The law that created the SSN was not intended to violate privacy.
[Perhaps not, but what it has become is the issue here.]
It is in fact primarily the states, and especially the private
sector, that misuse this tax number to violate privacy.
[True the states contribute, but to say that this absolves the
federal system is silly. Please explain the current requirement
by the IRS (a federal entity) that dependent minors must submit a
SSN number to be claimed on parental tax returns in this
context.]
> The IRS has a RIGHT to poke around.
This is vague.
[So is the basis for IRS invasion, and the limitations of such
invasion]
If you mean the IRS has a right to poke around in your
records to make sure you are not cheating on your taxes, this is
not a right but an entitlement
[State sovereignty over citizens is a right in the deepest
meaning of natural rights. Taxes are some of the most jealously
held of these rights.]
(i.e. a privilege that restricts a right.)
Similarly a court can demand that you show this document or that.
This is indeed a violation of your right to privacy, but in it's
position as an entitlement, it is no different that civil
forfeiture, searches, emergency confiscation of a vehicle by
police for use in a chase, or the forcing (at gunpoint if
necessary) citizens from their own property in situations of
impending disaster, subpoenas, etc. etc. etc. This is not a new
tale.
[No indeed not, quite an old one. That's my point. You never
had a "right" to privacy to begin with. Just a privilege which
is slowly turning into a duty.]
> The FBI has a RIGHT to tap your phone
> (with cause, [or not]).
Only under certain, very limited, circumstances,
[I question the use of the word "limited" here]
and again this is not a right but an entitlement, since it by
definition infringes a right.
[You are making the mistake of proving that a right to privacy
exists by assuming it does in the process of your argument.
Assuming that which is to be proved.]
If you don't "get" the distinction, try on this simple example:
you have a right to swing your arm (and please note that it, like
the right to privacy, is another of those rights not specifically
enumerated, but covered by the 9th Amendment), but I have an
entitlement to not be hit in the face by your swinging arm.
[Or a RIGHT to enjoy life, liberty property, pursuit of
happiness, etc.]
My entitlement supercedes your right, but only under certain
circumstances (e.g. when my face is in imminent danger of being
struck by your arm, or has already been struck - assault, and
battery respectively, if intentional - but I cannot use my
entitlement to demand that you _never_ swing your arm).
[You're confusing right and duty. You have a duty not to strike
me with your arm. I have a right not to be stricken. Duty and
right are judicial opposites (Hohfield) Tort law deals with this
in depth.]
> We have gone from a privilege to the
> opposite side of a right, a duty in effect.
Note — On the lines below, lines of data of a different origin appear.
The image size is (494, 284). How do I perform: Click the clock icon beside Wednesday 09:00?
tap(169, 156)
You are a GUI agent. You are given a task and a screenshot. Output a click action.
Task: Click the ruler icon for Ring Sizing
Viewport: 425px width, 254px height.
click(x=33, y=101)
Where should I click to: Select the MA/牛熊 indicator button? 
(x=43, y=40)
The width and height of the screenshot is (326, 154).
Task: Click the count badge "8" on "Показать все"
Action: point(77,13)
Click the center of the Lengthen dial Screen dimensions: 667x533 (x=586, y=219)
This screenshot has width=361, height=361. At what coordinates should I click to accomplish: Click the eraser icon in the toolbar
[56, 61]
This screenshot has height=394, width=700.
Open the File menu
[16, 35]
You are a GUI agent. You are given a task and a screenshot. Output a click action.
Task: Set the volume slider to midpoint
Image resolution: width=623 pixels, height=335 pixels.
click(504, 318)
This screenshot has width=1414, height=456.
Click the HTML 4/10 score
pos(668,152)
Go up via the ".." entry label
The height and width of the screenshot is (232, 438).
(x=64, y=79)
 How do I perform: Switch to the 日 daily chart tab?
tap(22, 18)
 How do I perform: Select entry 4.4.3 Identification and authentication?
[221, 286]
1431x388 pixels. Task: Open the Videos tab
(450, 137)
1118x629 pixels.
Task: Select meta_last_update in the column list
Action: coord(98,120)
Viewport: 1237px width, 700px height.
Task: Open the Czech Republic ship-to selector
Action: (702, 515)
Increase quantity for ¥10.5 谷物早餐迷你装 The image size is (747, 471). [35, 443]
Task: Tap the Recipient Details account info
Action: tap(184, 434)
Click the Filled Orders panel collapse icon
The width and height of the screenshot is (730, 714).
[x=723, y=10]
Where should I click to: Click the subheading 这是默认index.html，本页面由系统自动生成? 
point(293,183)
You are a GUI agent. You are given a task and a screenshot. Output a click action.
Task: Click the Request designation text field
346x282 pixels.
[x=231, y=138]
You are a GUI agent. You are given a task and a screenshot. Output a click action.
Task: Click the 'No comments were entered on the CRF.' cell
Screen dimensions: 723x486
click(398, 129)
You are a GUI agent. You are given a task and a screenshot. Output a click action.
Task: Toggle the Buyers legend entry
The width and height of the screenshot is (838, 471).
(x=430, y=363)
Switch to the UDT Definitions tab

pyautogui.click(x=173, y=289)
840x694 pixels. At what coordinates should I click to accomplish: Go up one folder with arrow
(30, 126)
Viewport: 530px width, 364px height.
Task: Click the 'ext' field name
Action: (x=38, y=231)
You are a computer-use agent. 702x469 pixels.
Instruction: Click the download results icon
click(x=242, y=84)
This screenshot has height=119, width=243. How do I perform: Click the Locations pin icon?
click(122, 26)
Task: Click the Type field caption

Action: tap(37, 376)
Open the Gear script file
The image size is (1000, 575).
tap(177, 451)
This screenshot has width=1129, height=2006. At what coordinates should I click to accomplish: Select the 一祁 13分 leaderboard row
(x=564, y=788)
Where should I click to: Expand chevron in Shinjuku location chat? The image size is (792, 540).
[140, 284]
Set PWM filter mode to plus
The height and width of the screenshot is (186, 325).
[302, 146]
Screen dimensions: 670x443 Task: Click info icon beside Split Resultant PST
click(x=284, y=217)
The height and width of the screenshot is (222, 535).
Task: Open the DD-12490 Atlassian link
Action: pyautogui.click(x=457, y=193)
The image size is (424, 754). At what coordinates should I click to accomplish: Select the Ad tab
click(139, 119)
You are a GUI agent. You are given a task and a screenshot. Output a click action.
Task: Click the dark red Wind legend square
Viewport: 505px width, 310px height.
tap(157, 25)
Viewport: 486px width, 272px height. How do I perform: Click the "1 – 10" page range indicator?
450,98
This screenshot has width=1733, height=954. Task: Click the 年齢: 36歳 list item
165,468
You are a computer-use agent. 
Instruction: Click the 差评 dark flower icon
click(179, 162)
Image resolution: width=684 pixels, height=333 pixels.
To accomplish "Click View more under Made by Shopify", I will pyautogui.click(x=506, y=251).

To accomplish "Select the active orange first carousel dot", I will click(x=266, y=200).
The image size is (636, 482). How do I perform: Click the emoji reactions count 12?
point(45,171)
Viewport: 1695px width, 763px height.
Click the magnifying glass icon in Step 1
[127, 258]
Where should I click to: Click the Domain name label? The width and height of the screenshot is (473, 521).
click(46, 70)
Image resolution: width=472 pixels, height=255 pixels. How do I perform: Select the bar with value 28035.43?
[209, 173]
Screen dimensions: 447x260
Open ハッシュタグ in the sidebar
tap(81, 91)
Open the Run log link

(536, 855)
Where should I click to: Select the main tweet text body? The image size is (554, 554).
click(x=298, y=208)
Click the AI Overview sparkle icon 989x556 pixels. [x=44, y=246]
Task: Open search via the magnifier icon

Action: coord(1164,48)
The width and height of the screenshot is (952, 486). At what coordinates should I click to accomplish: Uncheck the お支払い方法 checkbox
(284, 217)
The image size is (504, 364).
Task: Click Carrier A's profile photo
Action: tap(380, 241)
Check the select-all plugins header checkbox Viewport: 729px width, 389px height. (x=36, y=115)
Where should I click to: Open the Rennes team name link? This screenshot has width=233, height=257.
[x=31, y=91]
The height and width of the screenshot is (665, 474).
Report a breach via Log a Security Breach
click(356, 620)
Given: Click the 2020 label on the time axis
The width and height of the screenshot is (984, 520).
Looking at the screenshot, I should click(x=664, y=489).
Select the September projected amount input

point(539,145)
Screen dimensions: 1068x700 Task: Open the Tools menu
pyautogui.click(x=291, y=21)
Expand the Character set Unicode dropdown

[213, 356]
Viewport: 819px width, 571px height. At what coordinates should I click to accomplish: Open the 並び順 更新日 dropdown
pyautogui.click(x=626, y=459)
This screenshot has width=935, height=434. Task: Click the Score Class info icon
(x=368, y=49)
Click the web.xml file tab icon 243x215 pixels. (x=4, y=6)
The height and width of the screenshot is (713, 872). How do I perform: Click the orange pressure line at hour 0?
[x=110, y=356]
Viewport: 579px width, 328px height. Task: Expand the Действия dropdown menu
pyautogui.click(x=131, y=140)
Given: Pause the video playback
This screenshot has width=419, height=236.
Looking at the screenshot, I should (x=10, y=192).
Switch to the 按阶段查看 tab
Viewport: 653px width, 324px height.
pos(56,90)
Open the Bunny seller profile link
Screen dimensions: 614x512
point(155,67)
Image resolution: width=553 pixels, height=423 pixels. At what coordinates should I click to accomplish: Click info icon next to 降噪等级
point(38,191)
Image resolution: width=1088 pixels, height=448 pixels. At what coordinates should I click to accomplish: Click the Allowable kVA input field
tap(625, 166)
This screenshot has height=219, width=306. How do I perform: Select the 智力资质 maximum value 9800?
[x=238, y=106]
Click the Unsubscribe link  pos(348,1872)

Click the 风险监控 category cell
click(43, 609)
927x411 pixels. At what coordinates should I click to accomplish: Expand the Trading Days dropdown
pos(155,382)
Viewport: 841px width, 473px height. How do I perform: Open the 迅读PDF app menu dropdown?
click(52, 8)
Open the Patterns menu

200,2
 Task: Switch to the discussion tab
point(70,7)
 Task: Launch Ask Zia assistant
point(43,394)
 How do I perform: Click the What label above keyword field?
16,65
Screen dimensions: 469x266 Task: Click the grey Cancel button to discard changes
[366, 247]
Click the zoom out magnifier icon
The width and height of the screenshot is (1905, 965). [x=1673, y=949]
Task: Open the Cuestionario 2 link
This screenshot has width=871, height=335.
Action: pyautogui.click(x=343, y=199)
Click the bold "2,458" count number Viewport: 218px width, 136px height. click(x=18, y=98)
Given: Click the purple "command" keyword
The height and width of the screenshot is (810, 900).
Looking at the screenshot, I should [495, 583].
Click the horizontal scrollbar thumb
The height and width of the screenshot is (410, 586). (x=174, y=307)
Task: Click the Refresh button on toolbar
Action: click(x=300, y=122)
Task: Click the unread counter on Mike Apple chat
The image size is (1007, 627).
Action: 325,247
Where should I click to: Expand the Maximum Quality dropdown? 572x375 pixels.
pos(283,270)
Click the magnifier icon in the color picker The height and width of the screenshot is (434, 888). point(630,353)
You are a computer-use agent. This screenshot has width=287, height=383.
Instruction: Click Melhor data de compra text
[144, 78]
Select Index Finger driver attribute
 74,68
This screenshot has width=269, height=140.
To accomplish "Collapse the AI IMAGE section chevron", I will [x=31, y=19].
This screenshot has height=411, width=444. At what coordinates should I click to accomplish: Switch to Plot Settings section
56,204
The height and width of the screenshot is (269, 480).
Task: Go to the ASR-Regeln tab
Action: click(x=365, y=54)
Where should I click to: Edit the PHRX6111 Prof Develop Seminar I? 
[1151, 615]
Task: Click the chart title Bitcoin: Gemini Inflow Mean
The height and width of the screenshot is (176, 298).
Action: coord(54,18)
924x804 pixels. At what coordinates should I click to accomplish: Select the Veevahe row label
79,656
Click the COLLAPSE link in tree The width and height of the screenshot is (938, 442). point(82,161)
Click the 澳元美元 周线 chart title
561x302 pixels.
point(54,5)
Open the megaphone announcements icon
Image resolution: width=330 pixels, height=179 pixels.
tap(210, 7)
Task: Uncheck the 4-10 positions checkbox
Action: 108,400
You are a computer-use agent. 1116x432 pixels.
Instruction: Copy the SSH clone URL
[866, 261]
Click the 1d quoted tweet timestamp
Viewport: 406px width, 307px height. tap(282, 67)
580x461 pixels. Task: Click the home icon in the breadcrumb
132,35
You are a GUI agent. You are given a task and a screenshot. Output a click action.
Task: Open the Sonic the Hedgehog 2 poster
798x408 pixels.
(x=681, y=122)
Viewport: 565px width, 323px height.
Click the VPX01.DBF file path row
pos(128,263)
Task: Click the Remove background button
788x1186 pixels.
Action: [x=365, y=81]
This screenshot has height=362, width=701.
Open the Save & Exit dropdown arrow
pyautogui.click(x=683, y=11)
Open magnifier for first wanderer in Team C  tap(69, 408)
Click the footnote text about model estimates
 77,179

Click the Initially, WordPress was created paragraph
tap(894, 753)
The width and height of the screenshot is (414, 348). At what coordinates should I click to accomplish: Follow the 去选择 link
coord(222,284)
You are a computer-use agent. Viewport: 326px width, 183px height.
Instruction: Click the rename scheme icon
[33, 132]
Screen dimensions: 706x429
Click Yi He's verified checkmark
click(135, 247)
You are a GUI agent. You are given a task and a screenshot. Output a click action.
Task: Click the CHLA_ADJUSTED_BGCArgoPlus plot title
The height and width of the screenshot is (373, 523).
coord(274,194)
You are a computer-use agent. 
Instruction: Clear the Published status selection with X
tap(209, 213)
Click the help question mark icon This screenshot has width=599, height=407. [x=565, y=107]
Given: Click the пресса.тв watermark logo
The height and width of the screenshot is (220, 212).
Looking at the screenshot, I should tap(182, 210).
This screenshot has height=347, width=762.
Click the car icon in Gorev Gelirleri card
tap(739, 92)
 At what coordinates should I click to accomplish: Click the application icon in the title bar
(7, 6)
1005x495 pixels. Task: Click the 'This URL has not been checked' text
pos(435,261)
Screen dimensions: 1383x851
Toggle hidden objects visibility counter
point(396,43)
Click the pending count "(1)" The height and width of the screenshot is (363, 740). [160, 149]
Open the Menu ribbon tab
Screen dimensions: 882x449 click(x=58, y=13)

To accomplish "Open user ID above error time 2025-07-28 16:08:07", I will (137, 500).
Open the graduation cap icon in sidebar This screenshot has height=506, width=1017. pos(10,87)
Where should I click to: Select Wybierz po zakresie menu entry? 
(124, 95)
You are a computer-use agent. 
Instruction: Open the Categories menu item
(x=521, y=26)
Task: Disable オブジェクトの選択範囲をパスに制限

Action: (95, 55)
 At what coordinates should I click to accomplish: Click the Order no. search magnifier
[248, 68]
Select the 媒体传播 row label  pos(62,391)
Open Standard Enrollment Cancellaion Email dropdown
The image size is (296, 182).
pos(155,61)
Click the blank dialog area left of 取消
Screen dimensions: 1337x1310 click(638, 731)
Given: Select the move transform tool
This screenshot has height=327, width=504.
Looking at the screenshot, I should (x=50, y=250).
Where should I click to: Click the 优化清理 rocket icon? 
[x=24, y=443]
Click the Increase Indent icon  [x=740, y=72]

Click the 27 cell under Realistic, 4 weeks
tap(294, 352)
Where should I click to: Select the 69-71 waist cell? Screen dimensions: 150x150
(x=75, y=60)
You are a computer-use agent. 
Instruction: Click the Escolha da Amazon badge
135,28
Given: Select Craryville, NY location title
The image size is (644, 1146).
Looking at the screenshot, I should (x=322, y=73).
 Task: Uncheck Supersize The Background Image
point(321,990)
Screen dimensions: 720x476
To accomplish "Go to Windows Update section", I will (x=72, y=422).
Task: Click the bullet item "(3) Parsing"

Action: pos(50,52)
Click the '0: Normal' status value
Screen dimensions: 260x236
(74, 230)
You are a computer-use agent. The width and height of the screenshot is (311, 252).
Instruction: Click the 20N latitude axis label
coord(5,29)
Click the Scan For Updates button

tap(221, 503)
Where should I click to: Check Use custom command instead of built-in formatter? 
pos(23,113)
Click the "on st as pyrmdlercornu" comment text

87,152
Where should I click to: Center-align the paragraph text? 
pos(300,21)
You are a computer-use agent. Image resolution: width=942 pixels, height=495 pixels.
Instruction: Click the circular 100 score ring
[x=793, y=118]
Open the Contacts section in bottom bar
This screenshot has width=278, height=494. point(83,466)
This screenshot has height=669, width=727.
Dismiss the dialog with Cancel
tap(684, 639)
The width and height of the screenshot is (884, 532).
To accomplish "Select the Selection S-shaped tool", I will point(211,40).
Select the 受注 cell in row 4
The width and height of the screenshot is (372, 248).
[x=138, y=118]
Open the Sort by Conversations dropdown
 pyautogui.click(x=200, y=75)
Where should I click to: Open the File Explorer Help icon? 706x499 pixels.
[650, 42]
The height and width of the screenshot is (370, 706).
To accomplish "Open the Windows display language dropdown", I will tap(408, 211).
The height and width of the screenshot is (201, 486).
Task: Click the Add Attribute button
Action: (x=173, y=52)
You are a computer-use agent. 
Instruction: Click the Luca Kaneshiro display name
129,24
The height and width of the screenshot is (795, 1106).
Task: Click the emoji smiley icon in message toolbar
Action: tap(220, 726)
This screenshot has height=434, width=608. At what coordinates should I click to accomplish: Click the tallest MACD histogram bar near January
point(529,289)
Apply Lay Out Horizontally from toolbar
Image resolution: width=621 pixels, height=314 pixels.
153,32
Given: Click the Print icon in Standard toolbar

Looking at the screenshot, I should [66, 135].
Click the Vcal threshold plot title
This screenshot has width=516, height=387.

The FBI's attempt to make their very limited entitlement to
wiretapping into a duty of the populace and the market failed
dismally, when their "Digital Telephony" proposal collapsed.
[Again, your definition of entitlement seems to hinge on the
assumption that there is a right to privacy.]
> Enter cryptography. Now we have the means to protect our
> information. Technology makes it easier to avoid the "duty" of
> disclosure.
There is no such duty, except under the limited circumstances
where an entitlement of the govt. requires it.
[Like Social Security numbers, Tax disclosures, foreign holdings
disclosure, import-export transactions, the list goes on....]
Cryptography is not likely to change this any. Try encrypting
all of your records, and refusing to decrypt them or surrender
the key despite a court order to do so. Unless you can make a
convincing case that to do so would be self-incrimination (see
the 5th Amendment), you'll likely find yourself slapped with a
contempt of court charge.
[i.e. you cannot refuse disclosure. You have a duty to the court
to disclose. The court has a right to demand such disclosure.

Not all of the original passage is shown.